The Science of Teenage Brain Development
Written by PTC | Published June 24, 2016
Children’s and teen’s brains are more adaptable as they grow – which also makes them more vulnerable.
The memory hormone norepinephrine attaches in about one second in children -- eleven times faster than in adults. This explains why children learn so quickly. It also makes children fertile ground for media exploitation, whether from commercials for toys and sugary cereals, to extreme violent content, to outright pornography.
Additionally, in developing children, imprinting and neurolasticity is also continually taking place. This involves all of the senses and their associated physiological involuntary responses, and includes the release of chemicals like dopamine (which controls the brain’s reward and pleasure center, movement, and emotional response), cortisol (a steroid hormone often referred to as the “stress hormone”), and serotonin (dubbed the molecule of will power and delayed gratification, produced in higher concentration in children than adults, and associated with mood, social behavior, appetite & digestion, sleep, memory, and sexual desire).
Children’s eyes are receptors, and as neurons fire together, they wire together. The same mirror neurons that cause us to smile as an involuntary reflex when someone smiles at us, are also keys in healthy infant bonding, and are building blocks for literacy. But these reflexes are now being exploited in highly destructive ways. This is happening to prepubescent and pubescent children in epidemic proportions, and is the root of many dysfunctions.
Age-inappropriate exposure to sexual content is harmful to children. Exposure to violence fits in the same category; and combining sex and violence in the same product can be extremely damaging. The psychologist Abraham Maslow said that sex is a basic human need, like food and water. After it is awakened and stimulated, it can trigger the “reptile brain response” that has the power to override normal brain function. Simultaneously, the physical growth and hard-wiring of a child’s brain is also impacted as it continues to grow and develop until about age twenty-five, after which time some things can become irreversible.
The last part of brain to develop is the frontal lobe, where reasoning and decision-making take place.

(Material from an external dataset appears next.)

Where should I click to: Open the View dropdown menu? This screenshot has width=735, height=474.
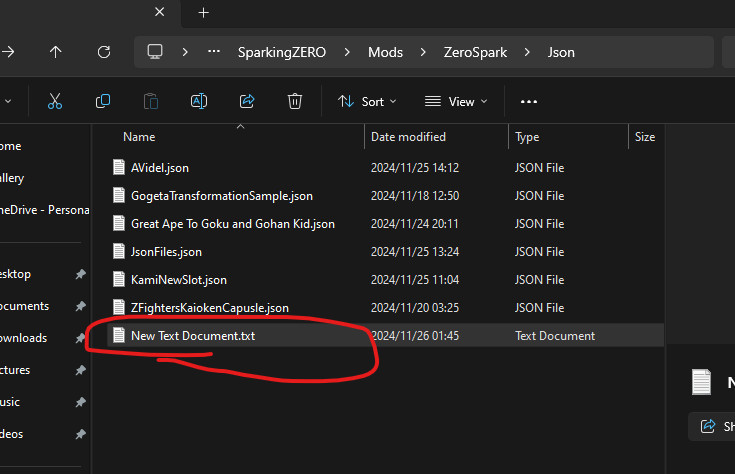pos(456,101)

Autopsies on school shooters reveal missing or damaged frontal lobes; and one theory is that, for some, TV and electronic media overstimulation can change the way the brain grows and develops. Because our eyes are receptors, prolonged exposure to rapid images used in television and other electronic devices can result in the brain reverting to a lower level of functioning. Combined with artificial light (which interferes with the body’s natural clock/sleep rhythms), and programming content, all may work together in somewhat of a “perfect storm” effect that can alter the brain’s optimal growth, functioning, and development. Food, exercise, and environment are all contributing factors for healthy brain development, and many times these too are compromised in exchange for screen time.

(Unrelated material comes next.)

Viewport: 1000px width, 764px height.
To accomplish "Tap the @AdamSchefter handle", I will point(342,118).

The best ways to naturally improve brain function without the risk of pharmaceutical side effects (especially antidepressants, which carry a “black box” warning of suicide for young people) is fifteen minutes of sunlight (even on an overcast day) in the morning and afternoon (absorbed through our skin -- our body’s biggest organ -- and eyes), regular exercise, and a healthy diet. These are all variables that combine in a spectrum of ways that can be difficult to isolate or identify.
Incomplete brain development is one of several reasons children do not have the capacity to give consent or be responsible for certain decisions or actions until age eighteen or twenty-one. Youth traditionally, physically, emotionally, and legally have lacked the capacity to be fully responsible for, or give consent to, some actions. The brain of a hormonal teen can be likened to flooring the gas pedal on a car in which the brakes (the frontal lobe) have not yet been installed. Teens need us to act as their frontal lobe until they are ready. Thankfully, the brain's neuroplasticity continues to work all throughout life -- "what we feed grows, and what we starve dies" -- and offers hope for their future…and ours.